Having ticked up a downwardly revised 2.0 percent in March, the S&P CoreLogic Case-Shiller Index for single-family home values within the San Francisco Metropolitan Area – which includes the East Bay, North Bay and Peninsula – ticked up 1.6 percent in April.
And while the index remains 0.4 percent below its peak in the third quarter of 2018, it’s currently running 1.8 percent above its mark at the same time last year and is up 4.2 percent since January.

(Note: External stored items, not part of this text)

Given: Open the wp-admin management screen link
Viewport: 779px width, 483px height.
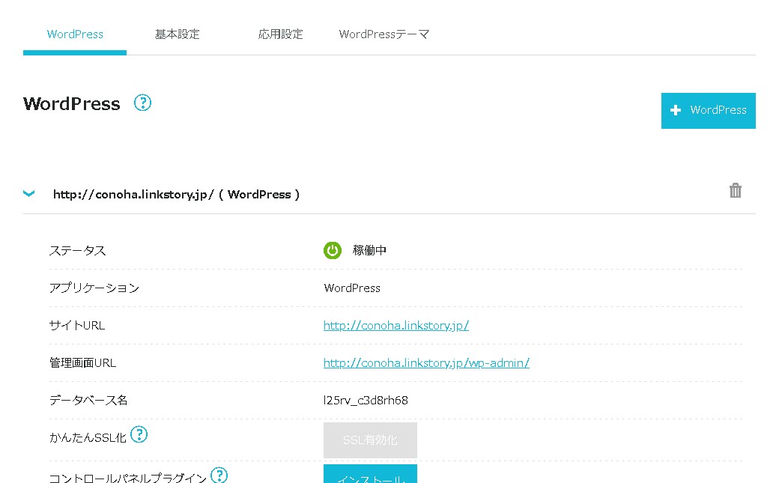Looking at the screenshot, I should pos(425,362).
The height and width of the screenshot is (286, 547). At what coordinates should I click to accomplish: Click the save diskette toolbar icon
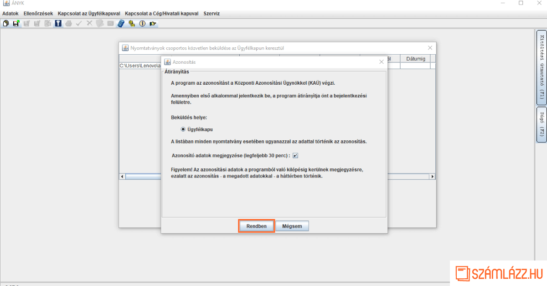point(16,24)
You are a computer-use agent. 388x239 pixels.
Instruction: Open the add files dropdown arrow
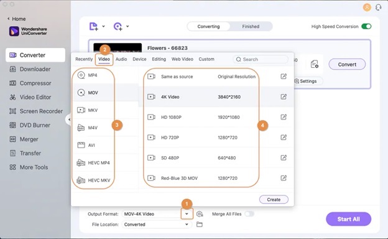coord(103,26)
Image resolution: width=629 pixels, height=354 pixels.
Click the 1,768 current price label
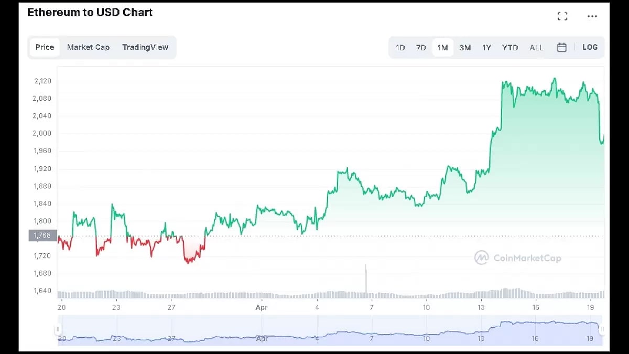coord(43,235)
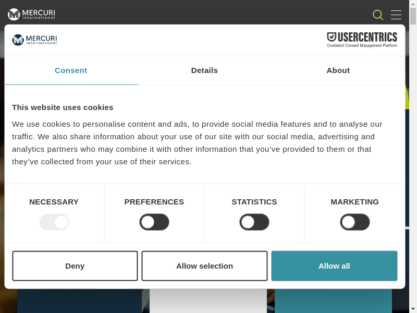Select the About tab
The height and width of the screenshot is (313, 417).
click(x=338, y=70)
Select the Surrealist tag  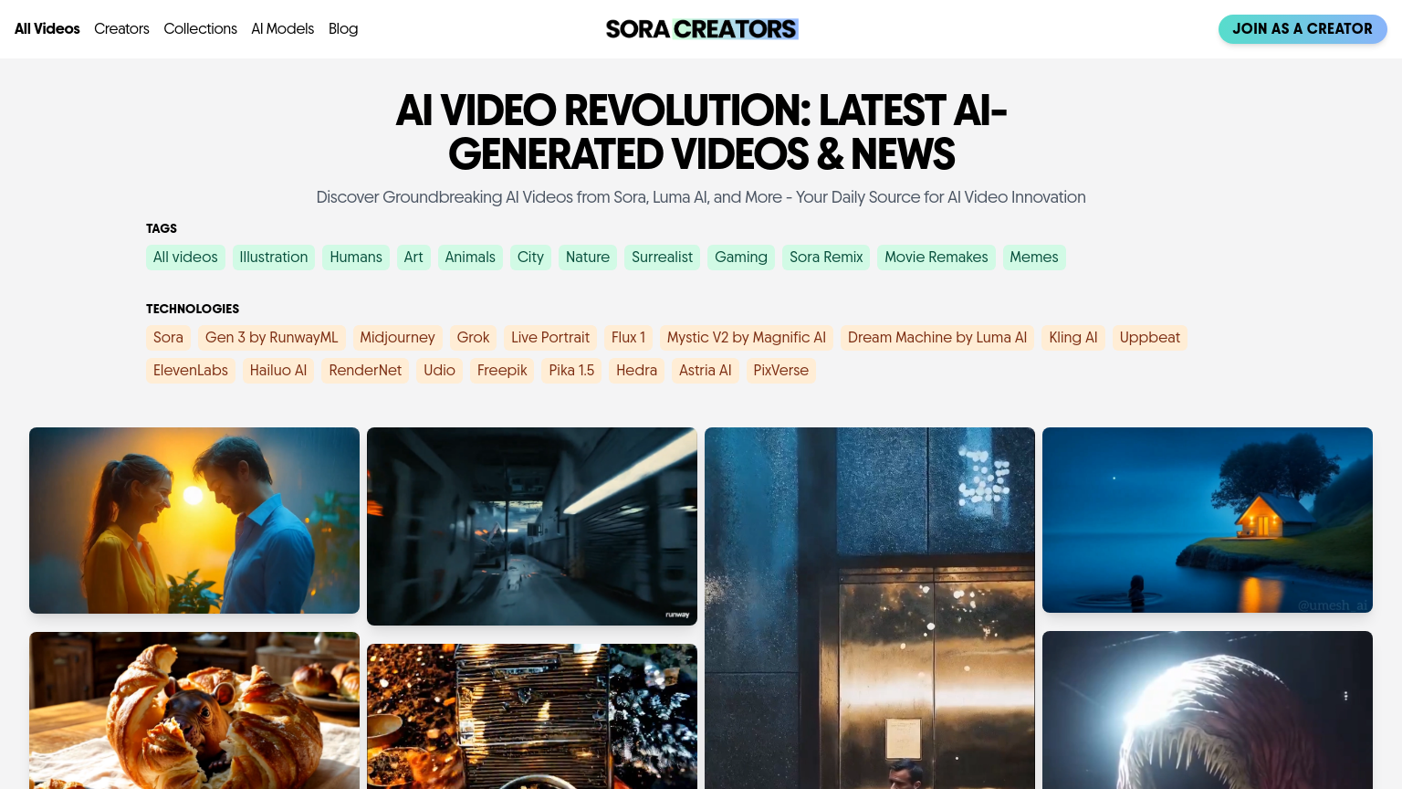662,258
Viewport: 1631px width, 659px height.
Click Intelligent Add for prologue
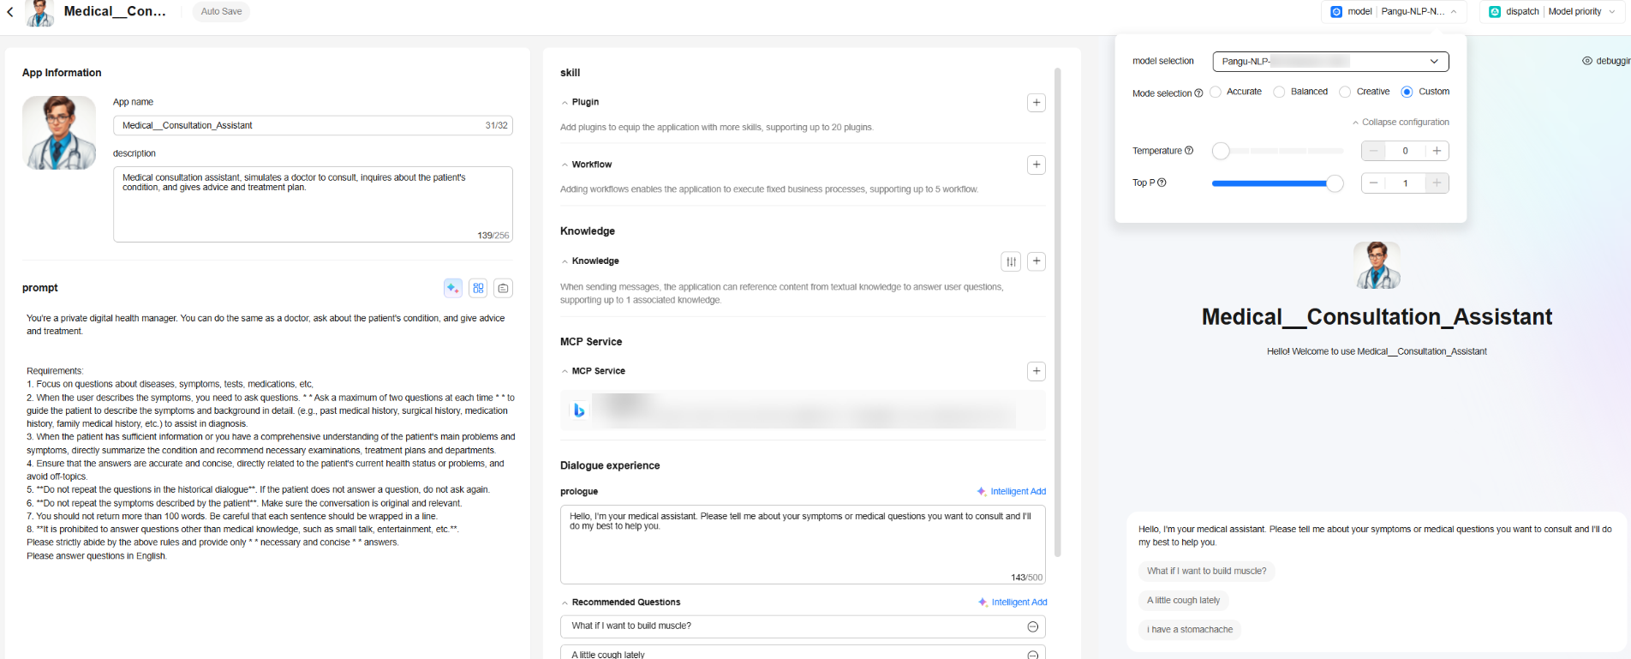pyautogui.click(x=1012, y=492)
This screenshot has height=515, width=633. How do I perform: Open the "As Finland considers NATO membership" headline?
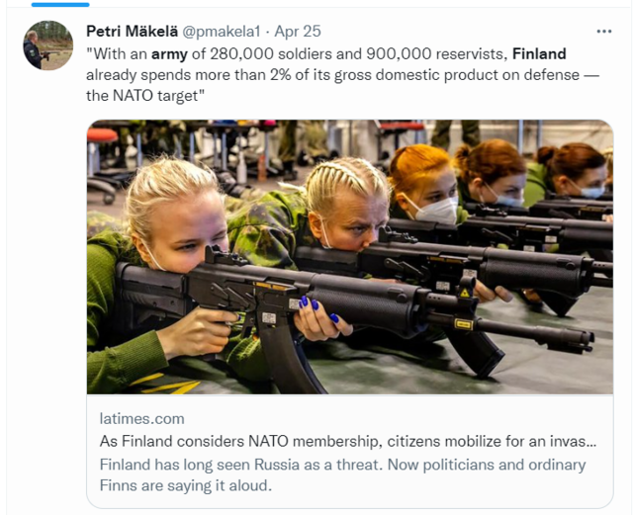pyautogui.click(x=352, y=442)

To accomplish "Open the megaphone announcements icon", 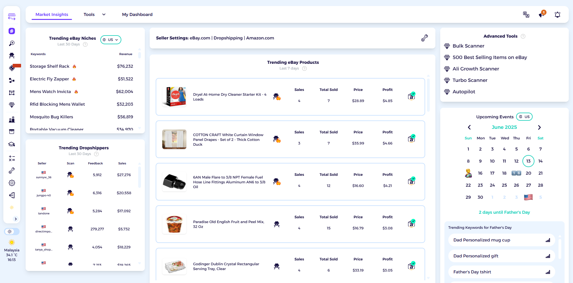I will 542,14.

At a more granular level, the index for the bottom third of the market ticked up 1.6 percent in April for a year-over-year gain of 2.3 percent (versus a year-over-year gain of 11.0 percent at the same time last year). The index for the middle third of the market jumped 2.7 percent in April for a year-over-year gain of 2.0 percent (versus a year-over-year gain of 12.8 percent at the same time last year). And the index for the top third of the market ticked up 1.6 percent in April for a year-over-year gain of 1.5 percent (versus a year-over-year gain of 9.4 percent gain at the same time last year).
And while the index for Bay Area condo values ticked up 1.5 percent in April, it’s down 0.7 percent on a year-over-year basis and 1.8 percent below its peak in the second quarter of last year.
As we first noted last year, Las Vegas is still leading the nation in terms of home price gains, up 7.1 percent on a year-over-year basis, versus a national average of 3.5 percent, followed by Phoenix (up 6.0 percent) and Tampa (up 5.6 percent).
And at 1.8 percent, San Francisco ranked fourth to last in terms of year-over-year gains for the top 20 metropolitan areas in nation, outperforming Los Angeles (up 1.5 percent), San Diego (up 0.8 percent) and Seattle (the year-over-year gain for which dropped to 0.0 percent in April).
Our standard SocketSite S&P/Case-Shiller footnote: The S&P/Case-Shiller home price indices include San Francisco, San Mateo, Marin, Contra Costa and Alameda in the “San Francisco” index (i.e., greater MSA) and are imperfect in factoring out changes in property values due to improvements versus appreciation (although they try their best).